What is asked:
Can you convert every line of the records below into a JSON list of strings, with one string per line and blank lines left out?

start Data lines

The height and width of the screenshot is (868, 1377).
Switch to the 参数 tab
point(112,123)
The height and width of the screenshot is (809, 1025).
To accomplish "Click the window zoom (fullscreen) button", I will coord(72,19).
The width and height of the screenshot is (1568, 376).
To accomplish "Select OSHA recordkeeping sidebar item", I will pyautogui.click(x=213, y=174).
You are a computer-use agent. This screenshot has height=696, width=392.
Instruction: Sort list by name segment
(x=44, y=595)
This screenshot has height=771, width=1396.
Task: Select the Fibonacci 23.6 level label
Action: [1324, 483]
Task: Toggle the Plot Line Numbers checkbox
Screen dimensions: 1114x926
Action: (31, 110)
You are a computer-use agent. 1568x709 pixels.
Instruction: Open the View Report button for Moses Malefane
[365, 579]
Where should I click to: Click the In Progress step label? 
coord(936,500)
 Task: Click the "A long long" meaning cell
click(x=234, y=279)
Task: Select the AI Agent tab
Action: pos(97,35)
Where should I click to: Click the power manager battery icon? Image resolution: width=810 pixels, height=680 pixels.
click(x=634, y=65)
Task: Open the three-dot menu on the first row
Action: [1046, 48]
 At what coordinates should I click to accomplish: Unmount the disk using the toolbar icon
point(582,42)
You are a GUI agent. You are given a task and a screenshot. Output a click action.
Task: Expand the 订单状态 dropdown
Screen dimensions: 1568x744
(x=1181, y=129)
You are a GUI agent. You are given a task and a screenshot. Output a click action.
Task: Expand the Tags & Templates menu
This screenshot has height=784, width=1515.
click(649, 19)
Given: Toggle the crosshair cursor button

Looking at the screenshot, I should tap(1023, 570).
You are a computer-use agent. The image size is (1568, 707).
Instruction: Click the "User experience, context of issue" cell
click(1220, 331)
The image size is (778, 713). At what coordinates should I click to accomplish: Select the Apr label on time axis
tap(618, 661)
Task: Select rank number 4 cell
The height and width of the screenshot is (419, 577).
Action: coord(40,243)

end Data lines

Task response:
[
  "The height and width of the screenshot is (868, 1377).",
  "Switch to the 参数 tab",
  "point(112,123)",
  "The height and width of the screenshot is (809, 1025).",
  "To accomplish \"Click the window zoom (fullscreen) button\", I will coord(72,19).",
  "The width and height of the screenshot is (1568, 376).",
  "To accomplish \"Select OSHA recordkeeping sidebar item\", I will pyautogui.click(x=213, y=174).",
  "You are a computer-use agent. This screenshot has height=696, width=392.",
  "Instruction: Sort list by name segment",
  "(x=44, y=595)",
  "This screenshot has height=771, width=1396.",
  "Task: Select the Fibonacci 23.6 level label",
  "Action: [1324, 483]",
  "Task: Toggle the Plot Line Numbers checkbox",
  "Screen dimensions: 1114x926",
  "Action: (31, 110)",
  "You are a computer-use agent. 1568x709 pixels.",
  "Instruction: Open the View Report button for Moses Malefane",
  "[365, 579]",
  "Where should I click to: Click the In Progress step label? ",
  "coord(936,500)",
  " Task: Click the \"A long long\" meaning cell",
  "click(x=234, y=279)",
  "Task: Select the AI Agent tab",
  "Action: pos(97,35)",
  "Where should I click to: Click the power manager battery icon? Image resolution: width=810 pixels, height=680 pixels.",
  "click(x=634, y=65)",
  "Task: Open the three-dot menu on the first row",
  "Action: [1046, 48]",
  " At what coordinates should I click to accomplish: Unmount the disk using the toolbar icon",
  "point(582,42)",
  "You are a GUI agent. You are given a task and a screenshot. Output a click action.",
  "Task: Expand the 订单状态 dropdown",
  "Screen dimensions: 1568x744",
  "(x=1181, y=129)",
  "You are a GUI agent. You are given a task and a screenshot. Output a click action.",
  "Task: Expand the Tags & Templates menu",
  "This screenshot has height=784, width=1515.",
  "click(649, 19)",
  "Given: Toggle the crosshair cursor button",
  "Looking at the screenshot, I should tap(1023, 570).",
  "You are a computer-use agent. The image size is (1568, 707).",
  "Instruction: Click the \"User experience, context of issue\" cell",
  "click(1220, 331)",
  "The image size is (778, 713). At what coordinates should I click to accomplish: Select the Apr label on time axis",
  "tap(618, 661)",
  "Task: Select rank number 4 cell",
  "The height and width of the screenshot is (419, 577).",
  "Action: coord(40,243)"
]